━━━ Provided entries ━━━
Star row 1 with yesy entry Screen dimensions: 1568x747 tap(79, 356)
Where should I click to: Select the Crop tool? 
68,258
━━━
━━━ Provided entries ━━━
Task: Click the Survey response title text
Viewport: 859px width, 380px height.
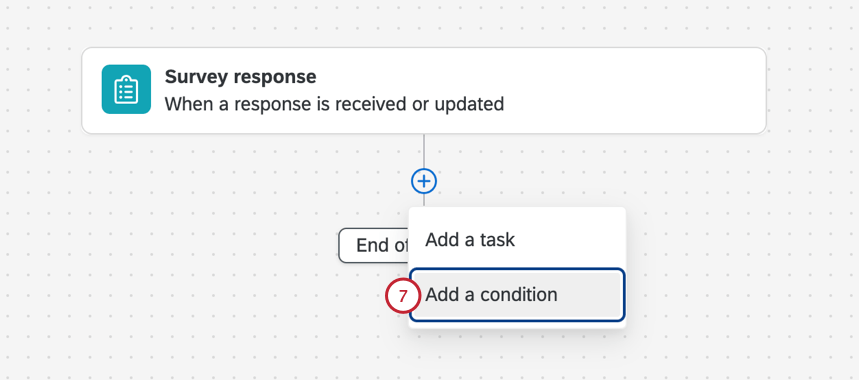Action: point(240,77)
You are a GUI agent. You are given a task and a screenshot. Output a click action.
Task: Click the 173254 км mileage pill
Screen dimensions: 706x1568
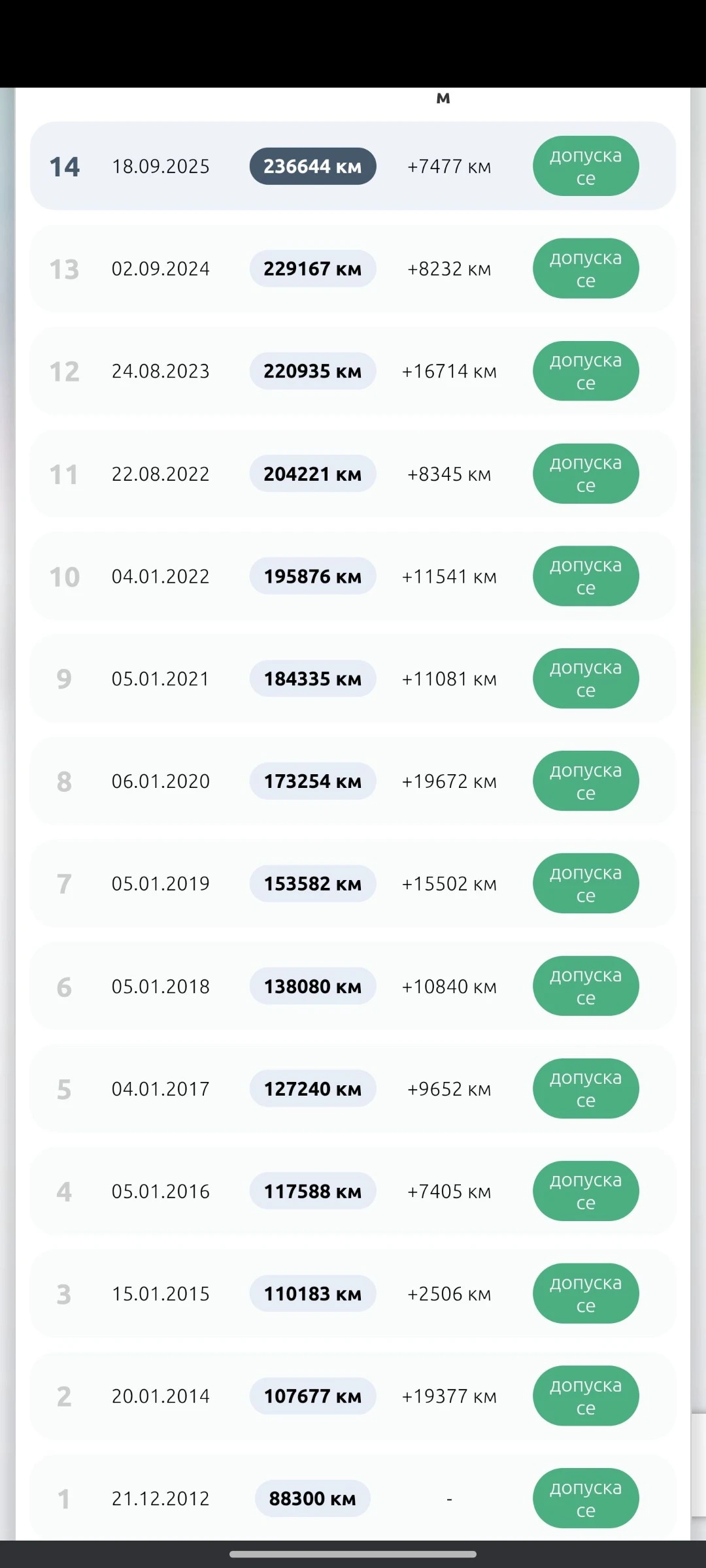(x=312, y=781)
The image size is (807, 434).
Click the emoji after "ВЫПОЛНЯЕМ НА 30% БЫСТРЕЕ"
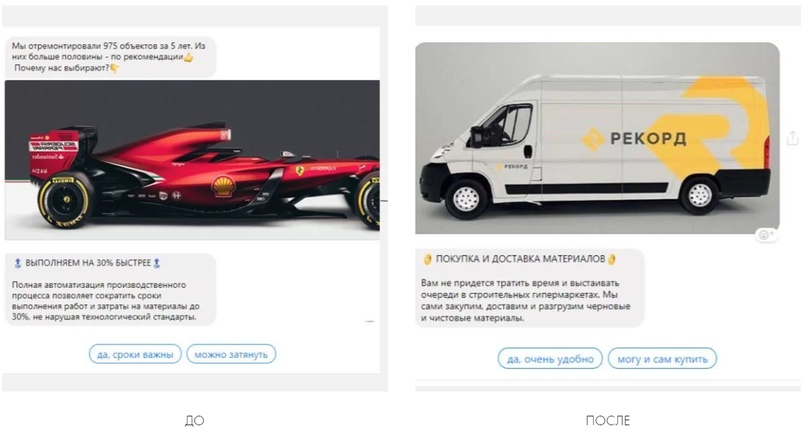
━━━
■ **Work instruction**
From the records above, copy exactly the lines starting at the one with "You are a GUI" and ending at the one with "Click the emoji", and no others. Pictures stay out.

■ **Completed exercise**
You are a GUI agent. You are given a task and a screenshot. Output a click action.
Task: Click the 173254 км mileage pill
Screen dimensions: 706x1568
(x=312, y=781)
The image size is (807, 434).
Click the emoji after "ВЫПОЛНЯЕМ НА 30% БЫСТРЕЕ"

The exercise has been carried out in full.